» **AIM**:
Reproduce the data word for word, starting with the line that contains "Given: Tap the back navigation arrow" and continuing through the line that contains "pos(168,285)".

» **WORKING DATA**:
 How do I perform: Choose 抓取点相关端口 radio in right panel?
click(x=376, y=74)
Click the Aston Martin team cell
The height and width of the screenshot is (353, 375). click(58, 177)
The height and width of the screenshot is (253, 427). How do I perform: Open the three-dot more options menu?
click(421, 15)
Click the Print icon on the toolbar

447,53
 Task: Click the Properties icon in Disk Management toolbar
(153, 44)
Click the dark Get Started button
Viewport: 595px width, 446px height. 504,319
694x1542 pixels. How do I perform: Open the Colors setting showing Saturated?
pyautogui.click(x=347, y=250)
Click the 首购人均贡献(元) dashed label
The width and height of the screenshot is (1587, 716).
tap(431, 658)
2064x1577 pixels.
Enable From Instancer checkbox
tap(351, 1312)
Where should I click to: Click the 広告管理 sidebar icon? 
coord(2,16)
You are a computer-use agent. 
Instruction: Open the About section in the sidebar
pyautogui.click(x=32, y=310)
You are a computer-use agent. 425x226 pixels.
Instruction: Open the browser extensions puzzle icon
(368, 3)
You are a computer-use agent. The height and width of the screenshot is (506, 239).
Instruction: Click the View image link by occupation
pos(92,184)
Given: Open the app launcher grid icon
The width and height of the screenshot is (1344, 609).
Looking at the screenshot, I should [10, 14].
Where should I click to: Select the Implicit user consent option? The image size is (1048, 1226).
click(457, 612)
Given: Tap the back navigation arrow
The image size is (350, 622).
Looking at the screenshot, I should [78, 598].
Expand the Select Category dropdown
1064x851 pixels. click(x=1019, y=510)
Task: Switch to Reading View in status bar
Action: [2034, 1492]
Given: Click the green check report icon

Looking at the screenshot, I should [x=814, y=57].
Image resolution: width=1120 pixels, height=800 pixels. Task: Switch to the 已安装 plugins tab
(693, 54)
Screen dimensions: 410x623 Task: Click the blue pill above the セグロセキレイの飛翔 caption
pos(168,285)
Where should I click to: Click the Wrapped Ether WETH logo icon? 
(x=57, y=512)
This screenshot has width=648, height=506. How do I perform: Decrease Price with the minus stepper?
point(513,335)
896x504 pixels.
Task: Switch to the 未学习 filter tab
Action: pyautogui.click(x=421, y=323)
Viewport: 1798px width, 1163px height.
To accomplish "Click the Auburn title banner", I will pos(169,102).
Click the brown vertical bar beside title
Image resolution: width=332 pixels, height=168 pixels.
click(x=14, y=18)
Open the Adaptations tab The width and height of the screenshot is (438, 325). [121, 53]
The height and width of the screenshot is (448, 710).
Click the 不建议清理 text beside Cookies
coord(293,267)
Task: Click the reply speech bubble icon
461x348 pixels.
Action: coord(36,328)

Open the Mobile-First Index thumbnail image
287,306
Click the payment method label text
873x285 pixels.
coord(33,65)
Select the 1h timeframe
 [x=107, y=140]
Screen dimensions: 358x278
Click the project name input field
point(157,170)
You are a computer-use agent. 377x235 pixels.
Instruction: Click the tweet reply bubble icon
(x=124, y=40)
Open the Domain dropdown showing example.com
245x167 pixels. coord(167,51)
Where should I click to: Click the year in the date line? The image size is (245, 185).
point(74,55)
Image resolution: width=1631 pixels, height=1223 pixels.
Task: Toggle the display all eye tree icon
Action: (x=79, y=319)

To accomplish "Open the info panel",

» **SOLUTION FOR THIS PROBLEM**:
Given: Tap the back navigation arrow
The image size is (350, 622).
Looking at the screenshot, I should [78, 598].
Expand the Select Category dropdown
1064x851 pixels. click(x=1019, y=510)
Task: Switch to Reading View in status bar
Action: [2034, 1492]
Given: Click the green check report icon

Looking at the screenshot, I should [x=814, y=57].
Image resolution: width=1120 pixels, height=800 pixels. Task: Switch to the 已安装 plugins tab
(693, 54)
Screen dimensions: 410x623 Task: Click the blue pill above the セグロセキレイの飛翔 caption
pos(168,285)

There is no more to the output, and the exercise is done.